Role of Cysteine and Glutathione in HIV Infection and Cancer Cachexia: Therapeutic Intervention with N-Acetylcysteine

Abstract

Publisher Summary Massive loss of skeletal muscle mass (cachexia) is sign of HIV infection, sepsis, and trauma, and a cause of death among cancer patients. In HIV infection, the immunological dysfunction develops progressively into a severe condition called acquired immunodeficiency syndrome. Increasing evidence suggests that an abnormal cysteine and glutathione metabolism plays a decisive role in the development of catabolic conditions and associated immunological dysfunctions. This chapter gives a conceptual overview; the chances for a therapeutic intervention with cysteine derivatives such as N-acetylcysteine (NAC) and the methodological aspects.
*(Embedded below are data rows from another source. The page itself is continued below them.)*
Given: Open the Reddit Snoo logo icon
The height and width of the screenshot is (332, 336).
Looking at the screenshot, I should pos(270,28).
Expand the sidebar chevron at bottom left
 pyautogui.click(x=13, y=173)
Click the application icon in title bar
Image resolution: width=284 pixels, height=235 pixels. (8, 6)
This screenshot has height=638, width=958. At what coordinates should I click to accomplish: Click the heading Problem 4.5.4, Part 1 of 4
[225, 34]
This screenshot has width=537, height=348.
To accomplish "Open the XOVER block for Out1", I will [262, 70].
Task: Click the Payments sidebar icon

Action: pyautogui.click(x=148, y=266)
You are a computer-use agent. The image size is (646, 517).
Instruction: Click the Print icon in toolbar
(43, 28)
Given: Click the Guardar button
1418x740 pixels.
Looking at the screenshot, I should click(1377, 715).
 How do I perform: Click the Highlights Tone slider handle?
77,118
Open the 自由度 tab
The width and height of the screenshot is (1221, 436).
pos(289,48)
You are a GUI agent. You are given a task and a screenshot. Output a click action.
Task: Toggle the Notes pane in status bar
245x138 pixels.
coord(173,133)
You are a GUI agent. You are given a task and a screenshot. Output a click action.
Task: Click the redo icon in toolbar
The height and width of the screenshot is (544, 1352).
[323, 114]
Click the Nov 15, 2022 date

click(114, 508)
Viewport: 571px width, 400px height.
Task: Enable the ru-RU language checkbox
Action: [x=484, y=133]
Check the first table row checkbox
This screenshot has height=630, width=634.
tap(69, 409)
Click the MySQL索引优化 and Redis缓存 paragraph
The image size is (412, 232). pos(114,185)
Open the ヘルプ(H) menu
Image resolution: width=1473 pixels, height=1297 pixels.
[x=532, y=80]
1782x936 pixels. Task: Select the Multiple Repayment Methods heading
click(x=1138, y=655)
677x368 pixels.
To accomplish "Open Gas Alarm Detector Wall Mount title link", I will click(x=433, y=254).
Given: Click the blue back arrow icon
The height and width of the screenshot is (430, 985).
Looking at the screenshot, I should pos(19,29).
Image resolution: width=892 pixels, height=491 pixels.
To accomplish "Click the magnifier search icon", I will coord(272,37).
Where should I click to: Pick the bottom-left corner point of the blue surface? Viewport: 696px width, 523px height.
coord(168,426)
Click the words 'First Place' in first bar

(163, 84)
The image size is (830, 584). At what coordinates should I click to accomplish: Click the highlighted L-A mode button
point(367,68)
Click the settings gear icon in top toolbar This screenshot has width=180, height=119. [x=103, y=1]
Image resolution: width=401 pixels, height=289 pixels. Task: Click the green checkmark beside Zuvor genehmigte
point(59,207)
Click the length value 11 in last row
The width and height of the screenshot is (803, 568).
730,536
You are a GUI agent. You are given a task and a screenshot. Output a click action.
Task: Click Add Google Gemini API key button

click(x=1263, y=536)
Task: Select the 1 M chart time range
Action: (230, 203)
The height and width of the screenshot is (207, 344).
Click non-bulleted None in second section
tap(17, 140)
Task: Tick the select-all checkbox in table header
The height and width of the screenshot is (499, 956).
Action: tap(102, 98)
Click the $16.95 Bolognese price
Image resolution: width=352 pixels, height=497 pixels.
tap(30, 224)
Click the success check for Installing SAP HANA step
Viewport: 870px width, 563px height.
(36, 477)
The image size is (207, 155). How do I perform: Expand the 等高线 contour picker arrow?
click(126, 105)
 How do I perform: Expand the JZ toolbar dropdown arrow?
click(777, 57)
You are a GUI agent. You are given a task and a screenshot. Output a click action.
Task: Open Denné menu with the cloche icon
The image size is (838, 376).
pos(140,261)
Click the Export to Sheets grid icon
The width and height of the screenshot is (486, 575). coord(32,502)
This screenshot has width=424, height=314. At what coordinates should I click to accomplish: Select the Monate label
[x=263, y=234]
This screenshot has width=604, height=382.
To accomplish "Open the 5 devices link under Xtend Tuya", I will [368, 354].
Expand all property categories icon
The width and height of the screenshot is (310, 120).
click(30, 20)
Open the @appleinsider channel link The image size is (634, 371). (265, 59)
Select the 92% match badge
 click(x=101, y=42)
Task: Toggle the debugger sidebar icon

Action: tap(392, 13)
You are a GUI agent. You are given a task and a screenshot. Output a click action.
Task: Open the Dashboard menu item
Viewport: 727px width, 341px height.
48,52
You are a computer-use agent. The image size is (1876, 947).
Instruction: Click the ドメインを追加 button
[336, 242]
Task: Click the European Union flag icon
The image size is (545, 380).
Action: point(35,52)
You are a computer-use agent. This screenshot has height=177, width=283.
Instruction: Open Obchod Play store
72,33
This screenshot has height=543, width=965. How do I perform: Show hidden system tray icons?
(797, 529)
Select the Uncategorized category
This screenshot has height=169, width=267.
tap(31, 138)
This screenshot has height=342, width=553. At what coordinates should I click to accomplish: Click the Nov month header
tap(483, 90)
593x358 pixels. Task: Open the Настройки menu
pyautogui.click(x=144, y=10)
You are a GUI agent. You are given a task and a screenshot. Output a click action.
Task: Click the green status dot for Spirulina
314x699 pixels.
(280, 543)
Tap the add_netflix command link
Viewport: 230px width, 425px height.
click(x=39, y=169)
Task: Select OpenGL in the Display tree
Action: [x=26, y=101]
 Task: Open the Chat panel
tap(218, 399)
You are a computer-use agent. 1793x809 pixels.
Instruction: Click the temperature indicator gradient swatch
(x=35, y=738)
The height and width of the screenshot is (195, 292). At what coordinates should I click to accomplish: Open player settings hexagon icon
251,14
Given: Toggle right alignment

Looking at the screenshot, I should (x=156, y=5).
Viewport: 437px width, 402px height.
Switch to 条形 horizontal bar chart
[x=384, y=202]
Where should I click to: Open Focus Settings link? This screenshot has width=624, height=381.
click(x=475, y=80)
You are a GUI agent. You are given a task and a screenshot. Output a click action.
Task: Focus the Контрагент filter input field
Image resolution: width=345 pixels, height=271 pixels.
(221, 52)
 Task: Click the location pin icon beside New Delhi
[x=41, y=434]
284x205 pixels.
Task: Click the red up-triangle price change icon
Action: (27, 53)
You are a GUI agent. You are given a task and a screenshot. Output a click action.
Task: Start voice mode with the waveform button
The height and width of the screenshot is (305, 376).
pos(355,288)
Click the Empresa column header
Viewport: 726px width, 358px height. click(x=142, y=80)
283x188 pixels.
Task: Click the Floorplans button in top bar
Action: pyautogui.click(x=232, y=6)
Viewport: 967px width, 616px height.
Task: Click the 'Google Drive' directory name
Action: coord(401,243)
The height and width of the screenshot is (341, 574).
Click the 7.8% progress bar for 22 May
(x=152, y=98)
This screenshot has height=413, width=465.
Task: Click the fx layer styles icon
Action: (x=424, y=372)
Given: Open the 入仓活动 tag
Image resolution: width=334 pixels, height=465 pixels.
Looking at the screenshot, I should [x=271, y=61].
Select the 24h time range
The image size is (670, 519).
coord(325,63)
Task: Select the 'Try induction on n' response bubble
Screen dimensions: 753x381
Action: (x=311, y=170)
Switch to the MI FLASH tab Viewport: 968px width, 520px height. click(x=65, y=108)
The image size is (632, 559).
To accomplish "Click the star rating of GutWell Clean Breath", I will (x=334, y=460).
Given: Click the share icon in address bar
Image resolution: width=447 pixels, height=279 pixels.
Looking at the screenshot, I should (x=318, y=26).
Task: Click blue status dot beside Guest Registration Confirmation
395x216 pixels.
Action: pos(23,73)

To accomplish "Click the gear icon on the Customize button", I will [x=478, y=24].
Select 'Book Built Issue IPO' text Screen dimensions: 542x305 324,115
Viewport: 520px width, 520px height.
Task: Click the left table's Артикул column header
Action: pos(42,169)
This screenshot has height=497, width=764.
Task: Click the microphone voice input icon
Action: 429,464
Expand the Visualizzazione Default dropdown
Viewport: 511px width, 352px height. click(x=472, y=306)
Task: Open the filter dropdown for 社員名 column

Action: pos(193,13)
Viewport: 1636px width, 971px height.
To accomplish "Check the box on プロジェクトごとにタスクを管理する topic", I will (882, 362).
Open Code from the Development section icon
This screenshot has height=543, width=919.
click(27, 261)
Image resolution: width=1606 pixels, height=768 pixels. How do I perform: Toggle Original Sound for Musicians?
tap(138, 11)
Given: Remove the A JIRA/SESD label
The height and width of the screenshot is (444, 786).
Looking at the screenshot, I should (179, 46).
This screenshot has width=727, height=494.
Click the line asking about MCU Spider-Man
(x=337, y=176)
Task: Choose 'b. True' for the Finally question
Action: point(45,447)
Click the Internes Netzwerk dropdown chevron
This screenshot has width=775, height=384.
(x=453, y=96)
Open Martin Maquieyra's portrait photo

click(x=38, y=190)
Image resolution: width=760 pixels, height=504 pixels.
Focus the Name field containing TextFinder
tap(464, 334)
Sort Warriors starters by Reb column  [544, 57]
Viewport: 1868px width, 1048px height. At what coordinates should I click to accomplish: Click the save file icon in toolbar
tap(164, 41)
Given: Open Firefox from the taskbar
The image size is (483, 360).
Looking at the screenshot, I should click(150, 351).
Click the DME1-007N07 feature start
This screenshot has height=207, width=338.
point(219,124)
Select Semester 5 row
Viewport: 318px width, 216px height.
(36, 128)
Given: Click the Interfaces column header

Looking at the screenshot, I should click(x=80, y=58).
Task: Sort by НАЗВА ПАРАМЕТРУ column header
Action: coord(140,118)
The agenda is to identify abnormal biochemical patterns in different catabolic diseases and conditions, abnormal biochemical parameters that are significantly correlated with mortality, disease progression, and weight loss, to prove cause-and-effect relationships by experimental intervention, to develop and optimize interventive strategies that may be suitable for clinical therapy, and to test new therapeutic strategies in clinical trials. Discussed are the elevated venous plasma glutamate levels as universal marker for catabolic and precatabolic conditions—evidences for an impairment of muscular membrane transport activities, abnormal cysteine catabolism and glutathione level in skeletal muscle tissue, and the pathological significance of decreased membrane transport activity and elevated venous plasma glutamate levels. There is discussion on “Push” and “Pull” mechanisms in catabolic and precatabolic processes, decreased plasma cystine levels and evidence for “Push” and “Pull” mechanisms in sepsis, HIV Infection, and other malignant diseases, abnormally low plasma cystine and glutamine levels in patients with chronic fatigue syndrome (CFS), and the hypothetical mechanism of the “pull” condition—evidence for an abnormal cysteine and glutathione metabolism in liver. Noted are the immunological implications—cysteine deficiency and immunological dysfunction, abnormal glutathione levels in HIV Infection, and redox regulation by glutathione and glutathione disulfide. Also, there are details on the therapeutic intervention with a cysteine derivative: effects of long-term treatment with N-acetylcysteine.